Extension of a Rare Variant Sharing Exact Test to Sharing Patterns Involving a Subset of Affected Relatives
1. Centre de recherche de l’Institut universitaire en santé mentale de Québec and 2. Département de médecine sociale et préventive, Université Laval, Québec, Canada; 3. Department of Biostatistics, Johns Hopkins Bloomberg School of Public Health, Baltimore, MD, USA; 4. Division of Cancer Epidemiology and Genetics, National Cancer Institutes, Rockville, MD, USA
We previously proposed using the probability that a set of distantly related affected subjects share a rare variant to test the null hypothesis of a complete absence of linkage and association to a disease, without requiring a control group to estimate variant frequency.
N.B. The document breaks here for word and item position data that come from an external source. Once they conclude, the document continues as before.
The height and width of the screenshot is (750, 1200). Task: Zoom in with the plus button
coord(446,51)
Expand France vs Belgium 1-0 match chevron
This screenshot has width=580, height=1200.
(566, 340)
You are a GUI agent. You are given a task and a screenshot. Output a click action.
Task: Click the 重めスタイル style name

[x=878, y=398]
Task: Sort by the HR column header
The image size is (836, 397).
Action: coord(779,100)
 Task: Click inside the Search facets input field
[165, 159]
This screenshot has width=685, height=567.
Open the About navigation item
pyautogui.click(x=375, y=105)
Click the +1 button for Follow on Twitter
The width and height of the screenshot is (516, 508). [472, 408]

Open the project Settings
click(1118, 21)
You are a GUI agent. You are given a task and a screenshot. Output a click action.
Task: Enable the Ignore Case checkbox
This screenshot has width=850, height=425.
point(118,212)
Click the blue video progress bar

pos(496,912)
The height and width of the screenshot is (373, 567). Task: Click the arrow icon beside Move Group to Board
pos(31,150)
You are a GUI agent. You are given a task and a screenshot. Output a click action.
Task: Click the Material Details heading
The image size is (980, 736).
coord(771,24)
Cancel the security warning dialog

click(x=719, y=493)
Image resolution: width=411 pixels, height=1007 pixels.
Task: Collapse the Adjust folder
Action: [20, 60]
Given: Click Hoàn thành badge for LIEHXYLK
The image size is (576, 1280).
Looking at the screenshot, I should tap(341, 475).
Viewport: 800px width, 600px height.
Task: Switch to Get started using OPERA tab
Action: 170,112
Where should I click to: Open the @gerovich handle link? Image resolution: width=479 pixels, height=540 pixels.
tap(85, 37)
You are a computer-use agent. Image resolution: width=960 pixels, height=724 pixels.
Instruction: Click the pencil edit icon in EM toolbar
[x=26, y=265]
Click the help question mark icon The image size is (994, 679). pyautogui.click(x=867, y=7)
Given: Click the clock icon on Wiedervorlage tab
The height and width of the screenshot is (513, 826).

Within-family heterogeneity, the fact that different rare variants, common variants or non-genetic causes may influence the trait in different subsets of members from large extended families may result in causal rare variants being shared by only a subset of affected relatives, and be missed by a test considering only variants shared by all affected relatives. Here we introduce an extension of our algorithm to compute exact probabilities of sharing patterns where a subset of affected subjects share a rare variant instead of all affected family members. We define an exact test statistic based on these pattern probabilities, and study the factors influencing its power analytically and by simulation on extended families. Under single-locus and heterogeneity models, power is mostly driven by a causal variant relative risk of disease. The test incorporating sharing by a subset of affected relatives proved moderately more powerful than the test requiring all relatives to share, under single locus models and one form of genetic heterogeneity model.